Even at the state level, liberals will be hard-pressed to find many states in which to create their socialist experiment of a government-run health plan. In those few targets, health insurers and medical providers—remember that government-run health plans can only “lower” costs by arbitrarily restricting payments to doctors and hospitals—will make a powerful coalition for the Left to try and overcome. Also, in the largest state, California, the initiative process means that voters—and the television ads health-care interests will use to influence them—could ultimately decide the issue, one way or the other.
So if single-payer represents the biggest wolf, but not the one closest to the door, and government-run plans represent a closer wolf, but only a limited threat at present, what does represent the wolf at the door? Simple: the wolf in sheep’s clothing.
Too Big To Fail, Redux
The wolf in sheep’s clothing comes in the form of insurance industry lobbyists, who have been arguing to Republican staff that only making the insurance exchanges work will fend off calls for a government-run plan—or, worse, single-payer.

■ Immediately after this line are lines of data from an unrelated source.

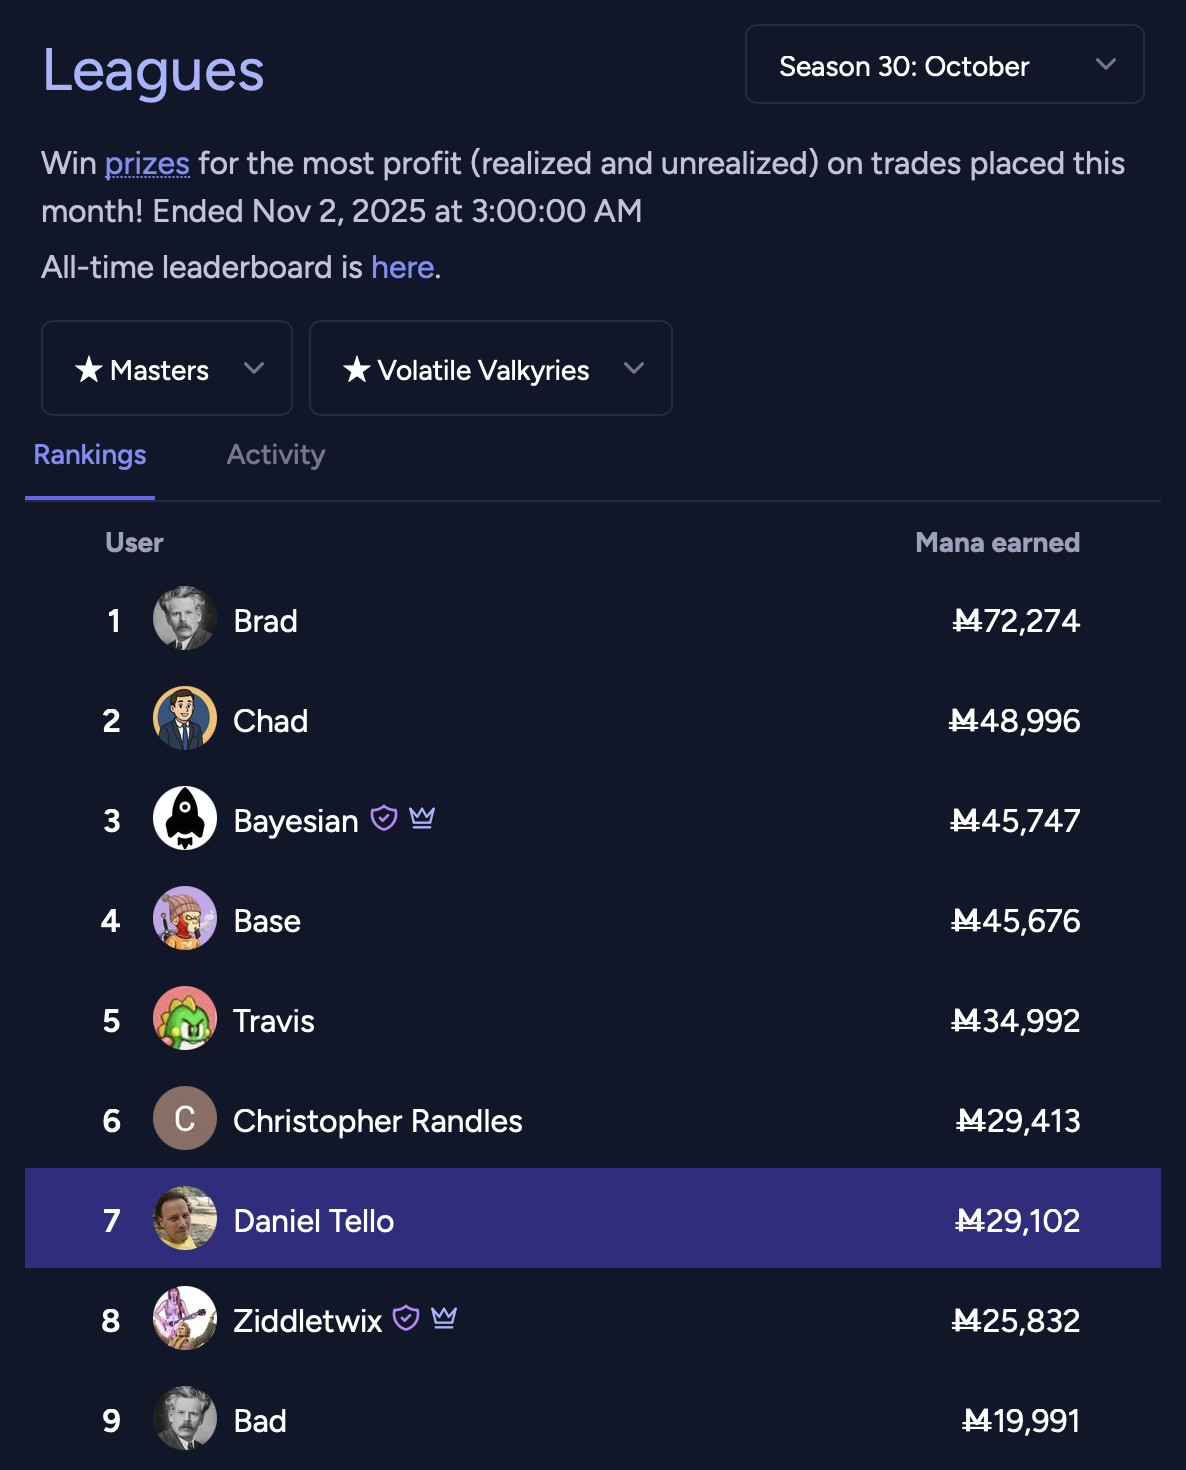1186x1470 pixels.
Task: Click the crown icon beside Bayesian
Action: (x=422, y=819)
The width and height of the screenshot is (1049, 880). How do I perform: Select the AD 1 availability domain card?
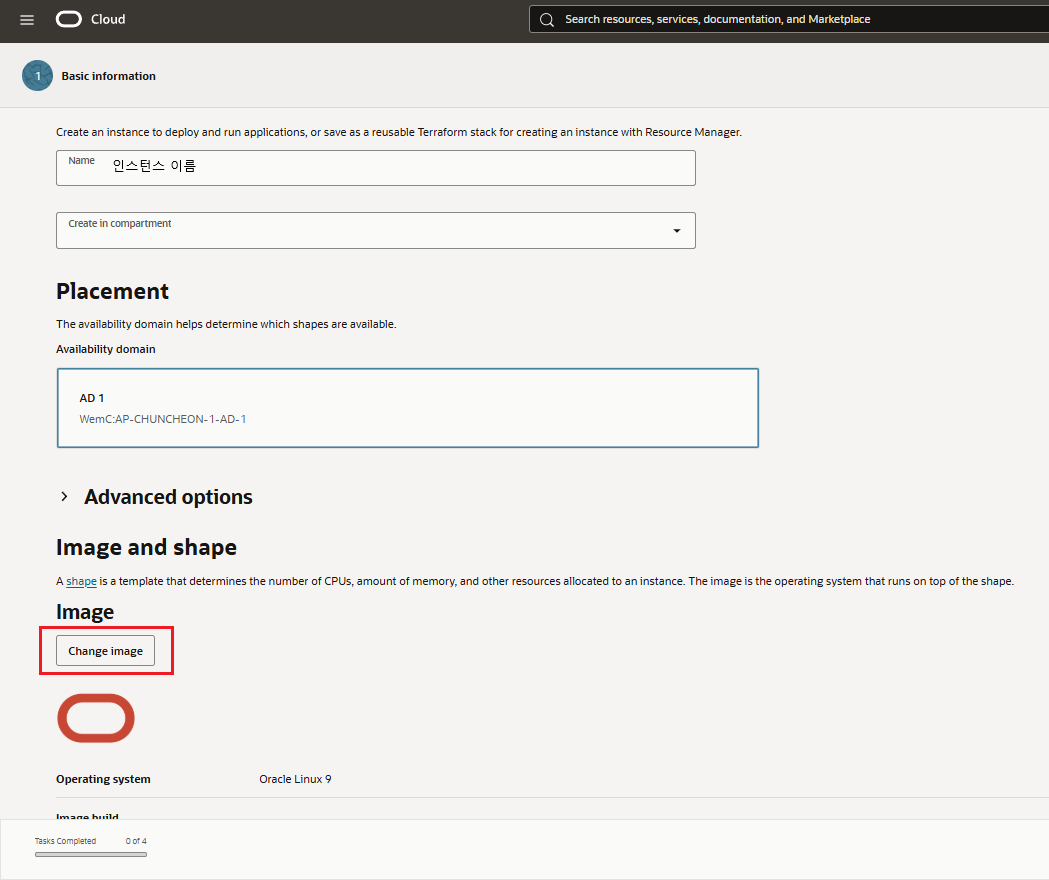tap(407, 407)
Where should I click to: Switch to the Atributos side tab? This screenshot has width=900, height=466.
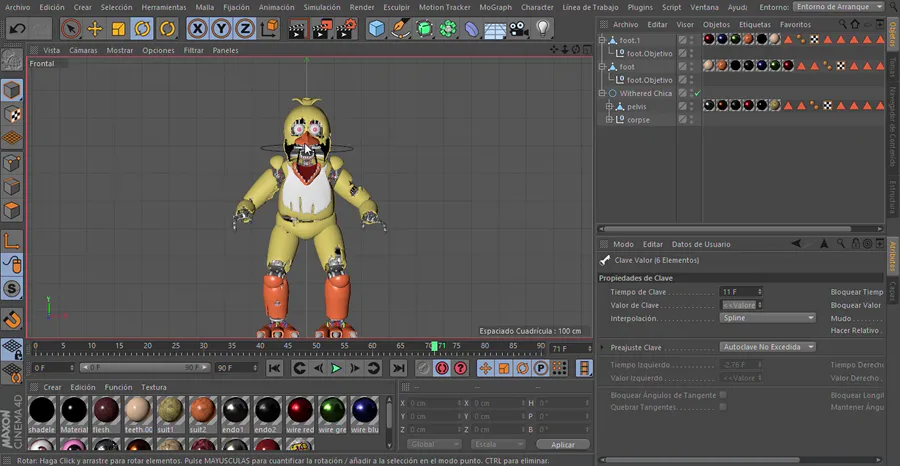coord(893,255)
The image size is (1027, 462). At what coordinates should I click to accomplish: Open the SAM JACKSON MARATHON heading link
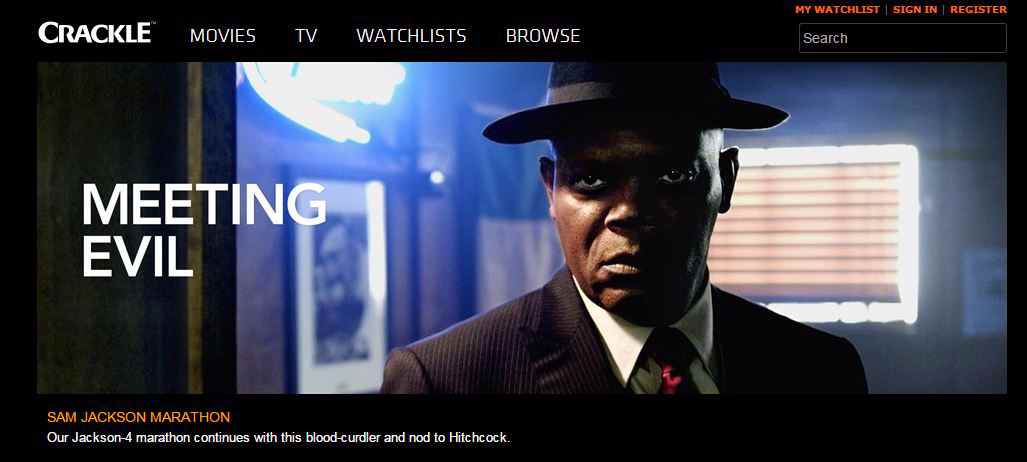139,417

They claim that extending and expanding the law’s current bailouts—specifically, risk corridors and reinsurance—can stabilize the market, and prevent further government intrusion.
Well, they would say that, wouldn’t they. But examining the logic reveals its hollowness: If Republicans pass bad policy now, they can fend off even worse policy later. There is of course another heretofore unknown concept of conservative Republicans choosing not to pass bad policy at all.

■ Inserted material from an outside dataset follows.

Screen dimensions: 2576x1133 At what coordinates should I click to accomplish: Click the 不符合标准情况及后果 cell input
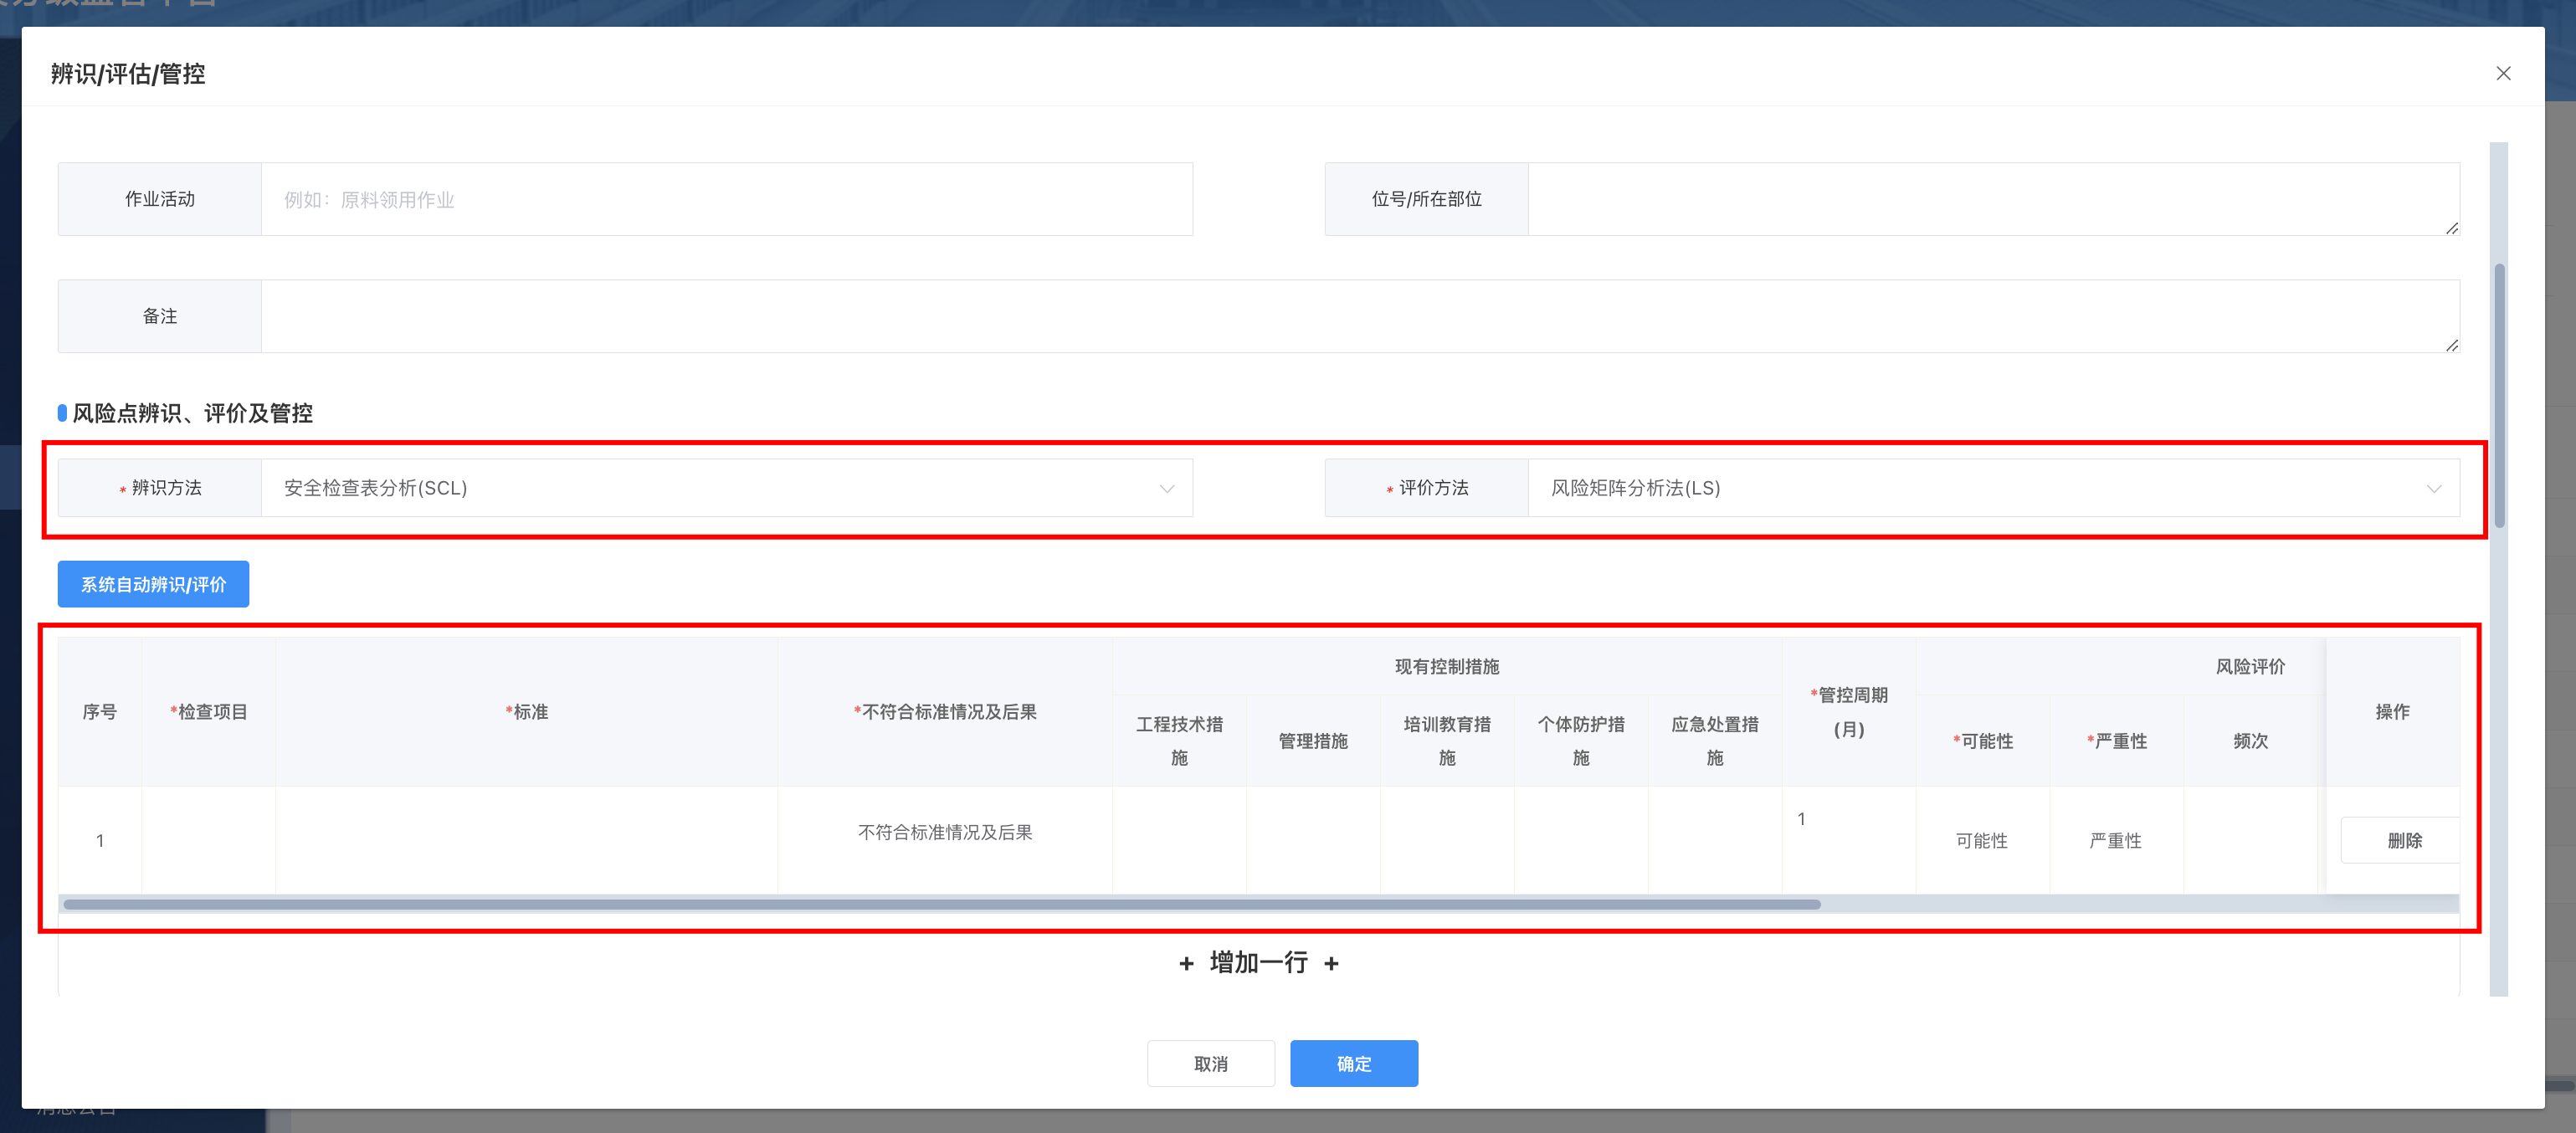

That’s why comments suggesting that at least some Republicans believe Obamacare must be fixed no matter who is elected president on November 8 are so damaging. That premise that Congress must do something because Obamacare and its exchanges are “too big to fail” means health insurers are likewise “too big to fail.” If this construct prevails, Congress will do whatever it takes for the insurers to stay in the marketplace; if that means turning on the bailout taps again, so be it.
But once health insurers have a clear backstop from the federal government, they will take additional risk. Insurers have said so themselves. In documents provided to Congress, carriers admitted they under-priced premiums in the law’s first three years precisely because they believed they had an unlimited tap on the federal fisc to cushion their losses. Republican efforts in Congress to rein in that bailout spigot have met furious lobbying by health insurers—and attempts by the Obama administration to strike a corrupt bargain circumventing Congress’ restrictions.
Efforts to end the bailouts and claw back as much money as possible to taxpayers would shoot the wolf at the door. Giving insurers more by way of bailout funds—socializing their risk—will only encourage them to take additional risk, exacerbating a boom-and-bust cycle that will inevitably result in a federal takeover of all that risk. When the federal government provides the risk backstop, you have a government-run system, regardless of who administers it.
While the insurance industry may view more bailouts as their salvation, Obamacare’s version of TARP looks more like a TRAP. By socializing losses, purportedly to prevent single-payer health care, creating a permanent insurer bailout fund will effectively create one. While remaining mindful of the other wolves lurking, Congress should focus foremost on eliminating the one at its threshold: Undo the Obamacare bailouts, and prove this law is not too big to fail.